Short exercise —
From the material below, pull out each line in which the string "gear" appears and reproduce those lines.

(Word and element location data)

* * * * *

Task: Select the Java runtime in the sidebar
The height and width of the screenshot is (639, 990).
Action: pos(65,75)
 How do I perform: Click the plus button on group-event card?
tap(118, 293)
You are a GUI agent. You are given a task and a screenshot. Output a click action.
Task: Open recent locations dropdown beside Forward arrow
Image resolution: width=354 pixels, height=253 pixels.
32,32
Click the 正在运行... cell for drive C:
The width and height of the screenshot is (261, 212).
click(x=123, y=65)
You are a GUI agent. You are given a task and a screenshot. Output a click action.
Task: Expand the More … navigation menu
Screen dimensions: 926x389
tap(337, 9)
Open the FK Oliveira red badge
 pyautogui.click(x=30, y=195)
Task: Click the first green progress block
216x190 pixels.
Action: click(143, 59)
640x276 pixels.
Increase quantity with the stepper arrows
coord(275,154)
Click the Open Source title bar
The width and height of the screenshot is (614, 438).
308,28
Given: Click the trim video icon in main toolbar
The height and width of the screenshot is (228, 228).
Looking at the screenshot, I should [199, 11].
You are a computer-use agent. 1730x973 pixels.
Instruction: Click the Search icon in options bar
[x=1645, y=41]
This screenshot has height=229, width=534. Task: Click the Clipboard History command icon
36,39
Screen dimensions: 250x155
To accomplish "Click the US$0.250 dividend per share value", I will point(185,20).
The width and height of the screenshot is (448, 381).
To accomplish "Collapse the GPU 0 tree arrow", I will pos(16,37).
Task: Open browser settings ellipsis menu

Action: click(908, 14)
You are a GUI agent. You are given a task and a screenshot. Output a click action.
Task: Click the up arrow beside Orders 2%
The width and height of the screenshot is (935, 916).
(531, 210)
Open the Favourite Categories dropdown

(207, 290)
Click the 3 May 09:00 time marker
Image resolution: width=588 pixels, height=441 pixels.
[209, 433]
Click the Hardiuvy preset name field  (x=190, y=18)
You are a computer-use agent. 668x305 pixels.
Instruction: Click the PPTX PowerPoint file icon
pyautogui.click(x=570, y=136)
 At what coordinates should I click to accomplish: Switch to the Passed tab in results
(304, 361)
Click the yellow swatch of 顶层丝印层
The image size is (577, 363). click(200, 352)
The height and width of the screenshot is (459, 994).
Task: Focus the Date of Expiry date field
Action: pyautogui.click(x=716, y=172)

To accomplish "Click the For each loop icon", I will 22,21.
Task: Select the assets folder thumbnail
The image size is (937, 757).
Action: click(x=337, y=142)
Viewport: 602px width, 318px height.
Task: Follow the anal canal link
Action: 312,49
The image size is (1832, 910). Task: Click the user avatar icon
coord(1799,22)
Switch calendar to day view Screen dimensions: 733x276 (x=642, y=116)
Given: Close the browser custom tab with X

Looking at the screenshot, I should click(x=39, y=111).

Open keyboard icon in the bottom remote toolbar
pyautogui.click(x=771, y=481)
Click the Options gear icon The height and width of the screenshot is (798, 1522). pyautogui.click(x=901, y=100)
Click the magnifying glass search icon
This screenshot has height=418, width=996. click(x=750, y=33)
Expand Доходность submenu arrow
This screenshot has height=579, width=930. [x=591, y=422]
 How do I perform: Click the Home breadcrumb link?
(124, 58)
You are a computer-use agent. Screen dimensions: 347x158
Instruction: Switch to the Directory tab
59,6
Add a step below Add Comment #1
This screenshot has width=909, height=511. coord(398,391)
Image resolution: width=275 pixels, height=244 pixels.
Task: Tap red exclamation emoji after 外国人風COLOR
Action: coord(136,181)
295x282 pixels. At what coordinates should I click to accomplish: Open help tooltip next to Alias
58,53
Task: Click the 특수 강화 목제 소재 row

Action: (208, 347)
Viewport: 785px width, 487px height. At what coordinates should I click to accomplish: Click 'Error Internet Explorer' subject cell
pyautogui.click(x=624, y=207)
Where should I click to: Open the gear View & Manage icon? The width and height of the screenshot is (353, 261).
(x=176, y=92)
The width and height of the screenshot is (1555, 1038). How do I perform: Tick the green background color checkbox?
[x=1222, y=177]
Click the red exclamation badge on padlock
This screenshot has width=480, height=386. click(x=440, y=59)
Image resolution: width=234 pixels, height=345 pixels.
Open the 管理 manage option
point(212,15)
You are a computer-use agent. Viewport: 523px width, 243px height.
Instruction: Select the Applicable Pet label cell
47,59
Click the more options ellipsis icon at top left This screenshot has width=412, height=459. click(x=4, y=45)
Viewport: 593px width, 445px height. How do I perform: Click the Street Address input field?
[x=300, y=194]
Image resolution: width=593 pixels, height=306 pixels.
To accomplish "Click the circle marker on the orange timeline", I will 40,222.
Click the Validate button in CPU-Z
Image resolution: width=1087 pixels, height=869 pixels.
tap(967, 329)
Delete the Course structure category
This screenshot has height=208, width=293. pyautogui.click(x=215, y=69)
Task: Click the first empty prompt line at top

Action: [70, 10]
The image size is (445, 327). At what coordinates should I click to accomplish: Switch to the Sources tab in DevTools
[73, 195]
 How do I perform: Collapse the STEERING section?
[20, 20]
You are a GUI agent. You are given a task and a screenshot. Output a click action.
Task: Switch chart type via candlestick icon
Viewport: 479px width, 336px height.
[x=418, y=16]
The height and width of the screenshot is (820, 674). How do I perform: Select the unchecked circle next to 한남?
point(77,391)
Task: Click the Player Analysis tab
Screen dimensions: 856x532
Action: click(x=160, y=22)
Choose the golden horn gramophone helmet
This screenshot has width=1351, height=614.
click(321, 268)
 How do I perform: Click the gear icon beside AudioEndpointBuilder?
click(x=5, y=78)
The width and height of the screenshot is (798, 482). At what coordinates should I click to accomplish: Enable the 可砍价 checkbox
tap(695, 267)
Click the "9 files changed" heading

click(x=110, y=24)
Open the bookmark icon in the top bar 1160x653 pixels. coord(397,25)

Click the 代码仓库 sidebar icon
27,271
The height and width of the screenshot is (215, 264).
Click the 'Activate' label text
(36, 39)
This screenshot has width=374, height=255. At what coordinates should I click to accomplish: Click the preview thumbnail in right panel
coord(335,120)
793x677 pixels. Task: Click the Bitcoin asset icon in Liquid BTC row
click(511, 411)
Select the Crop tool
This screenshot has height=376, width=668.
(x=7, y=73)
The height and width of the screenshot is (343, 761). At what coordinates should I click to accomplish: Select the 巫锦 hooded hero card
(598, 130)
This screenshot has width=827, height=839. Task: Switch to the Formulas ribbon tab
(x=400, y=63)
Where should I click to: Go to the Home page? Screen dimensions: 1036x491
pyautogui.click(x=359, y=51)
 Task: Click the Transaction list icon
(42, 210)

* * * * *

Correct response —
Click the Options gear icon The height and width of the screenshot is (798, 1522). pyautogui.click(x=901, y=100)
Where should I click to: Open the gear View & Manage icon? The width and height of the screenshot is (353, 261).
 How do I perform: Click the gear icon beside AudioEndpointBuilder?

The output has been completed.